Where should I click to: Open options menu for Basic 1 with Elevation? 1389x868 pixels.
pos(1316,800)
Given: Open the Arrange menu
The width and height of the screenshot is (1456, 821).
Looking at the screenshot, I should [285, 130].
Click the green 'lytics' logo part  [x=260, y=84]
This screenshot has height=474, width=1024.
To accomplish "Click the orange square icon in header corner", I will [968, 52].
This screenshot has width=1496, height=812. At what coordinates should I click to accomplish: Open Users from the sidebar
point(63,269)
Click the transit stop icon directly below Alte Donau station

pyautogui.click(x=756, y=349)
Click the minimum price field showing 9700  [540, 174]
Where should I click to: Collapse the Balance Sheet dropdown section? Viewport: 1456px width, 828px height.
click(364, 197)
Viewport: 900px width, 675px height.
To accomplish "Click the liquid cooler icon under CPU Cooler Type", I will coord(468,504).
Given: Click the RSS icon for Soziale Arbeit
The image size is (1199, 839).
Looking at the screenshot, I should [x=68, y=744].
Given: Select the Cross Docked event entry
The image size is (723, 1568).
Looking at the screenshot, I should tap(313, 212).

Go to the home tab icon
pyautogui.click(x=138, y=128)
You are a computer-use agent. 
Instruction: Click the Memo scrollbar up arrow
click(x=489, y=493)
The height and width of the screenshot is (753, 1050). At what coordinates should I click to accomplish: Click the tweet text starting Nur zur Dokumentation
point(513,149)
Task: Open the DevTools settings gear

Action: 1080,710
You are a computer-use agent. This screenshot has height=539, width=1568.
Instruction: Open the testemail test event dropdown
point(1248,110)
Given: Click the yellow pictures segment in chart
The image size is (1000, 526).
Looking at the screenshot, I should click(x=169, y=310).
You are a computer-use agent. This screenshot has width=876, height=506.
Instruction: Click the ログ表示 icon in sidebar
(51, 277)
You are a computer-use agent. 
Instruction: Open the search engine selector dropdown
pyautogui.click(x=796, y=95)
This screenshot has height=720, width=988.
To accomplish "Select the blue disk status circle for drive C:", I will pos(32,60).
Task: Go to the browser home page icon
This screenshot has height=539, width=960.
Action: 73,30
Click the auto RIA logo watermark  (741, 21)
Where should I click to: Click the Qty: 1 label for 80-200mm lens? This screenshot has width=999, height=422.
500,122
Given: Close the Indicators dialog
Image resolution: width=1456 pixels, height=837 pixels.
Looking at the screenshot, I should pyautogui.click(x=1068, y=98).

§ §

▶ **Brief**
Return every line of the listing above, character for character, with nothing changed or left out.

▶ **Correct response**
Where should I click to: Open options menu for Basic 1 with Elevation? 1389x868 pixels.
pos(1316,800)
Given: Open the Arrange menu
The width and height of the screenshot is (1456, 821).
Looking at the screenshot, I should [285, 130].
Click the green 'lytics' logo part  [x=260, y=84]
This screenshot has height=474, width=1024.
To accomplish "Click the orange square icon in header corner", I will [968, 52].
This screenshot has width=1496, height=812. At what coordinates should I click to accomplish: Open Users from the sidebar
point(63,269)
Click the transit stop icon directly below Alte Donau station

pyautogui.click(x=756, y=349)
Click the minimum price field showing 9700  [540, 174]
Where should I click to: Collapse the Balance Sheet dropdown section? Viewport: 1456px width, 828px height.
click(364, 197)
Viewport: 900px width, 675px height.
To accomplish "Click the liquid cooler icon under CPU Cooler Type", I will coord(468,504).
Given: Click the RSS icon for Soziale Arbeit
The image size is (1199, 839).
Looking at the screenshot, I should [x=68, y=744].
Given: Select the Cross Docked event entry
The image size is (723, 1568).
Looking at the screenshot, I should tap(313, 212).

Go to the home tab icon
pyautogui.click(x=138, y=128)
You are a computer-use agent. 
Instruction: Click the Memo scrollbar up arrow
click(x=489, y=493)
The height and width of the screenshot is (753, 1050). At what coordinates should I click to accomplish: Click the tweet text starting Nur zur Dokumentation
point(513,149)
Task: Open the DevTools settings gear

Action: 1080,710
You are a computer-use agent. This screenshot has height=539, width=1568.
Instruction: Open the testemail test event dropdown
point(1248,110)
Given: Click the yellow pictures segment in chart
The image size is (1000, 526).
Looking at the screenshot, I should click(x=169, y=310).
You are a computer-use agent. This screenshot has width=876, height=506.
Instruction: Click the ログ表示 icon in sidebar
(51, 277)
You are a computer-use agent. 
Instruction: Open the search engine selector dropdown
pyautogui.click(x=796, y=95)
This screenshot has height=720, width=988.
To accomplish "Select the blue disk status circle for drive C:", I will pos(32,60).
Task: Go to the browser home page icon
This screenshot has height=539, width=960.
Action: 73,30
Click the auto RIA logo watermark  (741, 21)
Where should I click to: Click the Qty: 1 label for 80-200mm lens? This screenshot has width=999, height=422.
500,122
Given: Close the Indicators dialog
Image resolution: width=1456 pixels, height=837 pixels.
Looking at the screenshot, I should pyautogui.click(x=1068, y=98).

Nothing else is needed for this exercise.